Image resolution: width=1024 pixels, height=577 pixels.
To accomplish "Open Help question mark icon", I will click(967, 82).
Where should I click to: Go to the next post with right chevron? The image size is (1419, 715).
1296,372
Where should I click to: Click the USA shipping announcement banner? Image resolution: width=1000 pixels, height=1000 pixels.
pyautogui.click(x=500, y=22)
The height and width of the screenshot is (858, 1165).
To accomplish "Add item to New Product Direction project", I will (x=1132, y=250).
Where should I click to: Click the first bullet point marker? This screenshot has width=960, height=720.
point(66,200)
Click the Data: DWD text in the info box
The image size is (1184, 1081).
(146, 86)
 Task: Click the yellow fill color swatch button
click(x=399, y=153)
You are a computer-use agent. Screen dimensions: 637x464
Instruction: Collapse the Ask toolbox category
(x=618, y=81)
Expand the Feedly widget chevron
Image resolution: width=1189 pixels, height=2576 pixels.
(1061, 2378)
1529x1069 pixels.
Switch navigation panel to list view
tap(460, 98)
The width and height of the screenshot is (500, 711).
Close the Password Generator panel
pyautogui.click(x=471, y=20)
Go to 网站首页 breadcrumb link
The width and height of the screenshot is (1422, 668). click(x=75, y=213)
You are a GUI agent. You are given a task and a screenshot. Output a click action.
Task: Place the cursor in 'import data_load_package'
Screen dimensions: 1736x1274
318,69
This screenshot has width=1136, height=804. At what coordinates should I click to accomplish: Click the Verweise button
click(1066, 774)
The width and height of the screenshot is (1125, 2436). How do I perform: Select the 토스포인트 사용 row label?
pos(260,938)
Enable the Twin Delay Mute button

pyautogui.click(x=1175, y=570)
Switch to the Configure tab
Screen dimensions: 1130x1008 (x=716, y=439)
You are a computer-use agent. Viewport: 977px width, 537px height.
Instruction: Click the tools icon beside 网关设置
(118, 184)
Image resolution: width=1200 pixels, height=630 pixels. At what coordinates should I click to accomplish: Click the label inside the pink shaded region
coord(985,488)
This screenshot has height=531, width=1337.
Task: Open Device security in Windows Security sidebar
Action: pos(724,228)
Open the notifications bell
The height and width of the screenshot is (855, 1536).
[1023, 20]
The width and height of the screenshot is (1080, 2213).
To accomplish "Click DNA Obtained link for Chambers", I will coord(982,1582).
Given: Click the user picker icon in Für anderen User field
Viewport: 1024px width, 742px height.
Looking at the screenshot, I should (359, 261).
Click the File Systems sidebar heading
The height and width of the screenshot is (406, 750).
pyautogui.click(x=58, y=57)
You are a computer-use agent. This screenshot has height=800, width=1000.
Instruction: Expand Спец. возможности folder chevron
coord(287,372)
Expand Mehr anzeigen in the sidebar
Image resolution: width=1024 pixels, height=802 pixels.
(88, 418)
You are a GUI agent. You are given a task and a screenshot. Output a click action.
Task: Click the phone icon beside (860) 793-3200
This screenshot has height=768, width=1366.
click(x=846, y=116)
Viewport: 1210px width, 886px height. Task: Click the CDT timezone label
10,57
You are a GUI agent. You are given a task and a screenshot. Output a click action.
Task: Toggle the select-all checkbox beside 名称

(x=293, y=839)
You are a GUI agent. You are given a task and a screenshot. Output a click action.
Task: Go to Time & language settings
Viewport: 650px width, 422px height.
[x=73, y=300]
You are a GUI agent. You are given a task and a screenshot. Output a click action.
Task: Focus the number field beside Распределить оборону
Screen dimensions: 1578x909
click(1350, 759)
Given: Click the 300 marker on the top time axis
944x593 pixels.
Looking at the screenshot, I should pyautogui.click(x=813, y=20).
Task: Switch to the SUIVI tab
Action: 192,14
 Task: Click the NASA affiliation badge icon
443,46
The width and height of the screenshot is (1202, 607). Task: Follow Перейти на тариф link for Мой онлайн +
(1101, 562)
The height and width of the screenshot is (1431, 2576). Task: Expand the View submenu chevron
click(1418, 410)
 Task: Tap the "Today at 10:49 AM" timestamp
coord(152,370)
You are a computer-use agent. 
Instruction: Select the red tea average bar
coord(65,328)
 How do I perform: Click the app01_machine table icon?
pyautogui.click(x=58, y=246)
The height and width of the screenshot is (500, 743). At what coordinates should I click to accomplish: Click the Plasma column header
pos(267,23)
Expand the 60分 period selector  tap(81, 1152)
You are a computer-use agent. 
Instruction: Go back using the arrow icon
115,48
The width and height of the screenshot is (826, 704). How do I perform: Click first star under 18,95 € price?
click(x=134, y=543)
+ + + + +
The whole listing is needed again, word for word.

▸ Exercise solution
Image resolution: width=1024 pixels, height=577 pixels.
To accomplish "Open Help question mark icon", I will click(967, 82).
Where should I click to: Go to the next post with right chevron? The image size is (1419, 715).
1296,372
Where should I click to: Click the USA shipping announcement banner? Image resolution: width=1000 pixels, height=1000 pixels.
pyautogui.click(x=500, y=22)
The height and width of the screenshot is (858, 1165).
To accomplish "Add item to New Product Direction project", I will (x=1132, y=250).
Where should I click to: Click the first bullet point marker? This screenshot has width=960, height=720.
point(66,200)
Click the Data: DWD text in the info box
The image size is (1184, 1081).
(146, 86)
 Task: Click the yellow fill color swatch button
click(x=399, y=153)
You are a computer-use agent. Screen dimensions: 637x464
Instruction: Collapse the Ask toolbox category
(x=618, y=81)
Expand the Feedly widget chevron
Image resolution: width=1189 pixels, height=2576 pixels.
(1061, 2378)
1529x1069 pixels.
Switch navigation panel to list view
tap(460, 98)
The width and height of the screenshot is (500, 711).
Close the Password Generator panel
pyautogui.click(x=471, y=20)
Go to 网站首页 breadcrumb link
The width and height of the screenshot is (1422, 668). click(x=75, y=213)
You are a GUI agent. You are given a task and a screenshot. Output a click action.
Task: Place the cursor in 'import data_load_package'
Screen dimensions: 1736x1274
318,69
This screenshot has width=1136, height=804. At what coordinates should I click to accomplish: Click the Verweise button
click(1066, 774)
The width and height of the screenshot is (1125, 2436). How do I perform: Select the 토스포인트 사용 row label?
pos(260,938)
Enable the Twin Delay Mute button

pyautogui.click(x=1175, y=570)
Switch to the Configure tab
Screen dimensions: 1130x1008 (x=716, y=439)
You are a computer-use agent. Viewport: 977px width, 537px height.
Instruction: Click the tools icon beside 网关设置
(118, 184)
Image resolution: width=1200 pixels, height=630 pixels. At what coordinates should I click to accomplish: Click the label inside the pink shaded region
coord(985,488)
This screenshot has height=531, width=1337.
Task: Open Device security in Windows Security sidebar
Action: pos(724,228)
Open the notifications bell
The height and width of the screenshot is (855, 1536).
[1023, 20]
The width and height of the screenshot is (1080, 2213).
To accomplish "Click DNA Obtained link for Chambers", I will coord(982,1582).
Given: Click the user picker icon in Für anderen User field
Viewport: 1024px width, 742px height.
Looking at the screenshot, I should (359, 261).
Click the File Systems sidebar heading
The height and width of the screenshot is (406, 750).
pyautogui.click(x=58, y=57)
You are a computer-use agent. This screenshot has height=800, width=1000.
Instruction: Expand Спец. возможности folder chevron
coord(287,372)
Expand Mehr anzeigen in the sidebar
Image resolution: width=1024 pixels, height=802 pixels.
(88, 418)
You are a GUI agent. You are given a task and a screenshot. Output a click action.
Task: Click the phone icon beside (860) 793-3200
This screenshot has height=768, width=1366.
click(x=846, y=116)
Viewport: 1210px width, 886px height. Task: Click the CDT timezone label
10,57
You are a GUI agent. You are given a task and a screenshot. Output a click action.
Task: Toggle the select-all checkbox beside 名称

(x=293, y=839)
You are a GUI agent. You are given a task and a screenshot. Output a click action.
Task: Go to Time & language settings
Viewport: 650px width, 422px height.
[x=73, y=300]
You are a GUI agent. You are given a task and a screenshot. Output a click action.
Task: Focus the number field beside Распределить оборону
Screen dimensions: 1578x909
click(1350, 759)
Given: Click the 300 marker on the top time axis
944x593 pixels.
Looking at the screenshot, I should pyautogui.click(x=813, y=20).
Task: Switch to the SUIVI tab
Action: 192,14
 Task: Click the NASA affiliation badge icon
443,46
The width and height of the screenshot is (1202, 607). Task: Follow Перейти на тариф link for Мой онлайн +
(1101, 562)
The height and width of the screenshot is (1431, 2576). Task: Expand the View submenu chevron
click(1418, 410)
 Task: Tap the "Today at 10:49 AM" timestamp
coord(152,370)
You are a computer-use agent. 
Instruction: Select the red tea average bar
coord(65,328)
 How do I perform: Click the app01_machine table icon?
pyautogui.click(x=58, y=246)
The height and width of the screenshot is (500, 743). At what coordinates should I click to accomplish: Click the Plasma column header
pos(267,23)
Expand the 60分 period selector  tap(81, 1152)
You are a computer-use agent. 
Instruction: Go back using the arrow icon
115,48
The width and height of the screenshot is (826, 704). How do I perform: Click first star under 18,95 € price?
click(x=134, y=543)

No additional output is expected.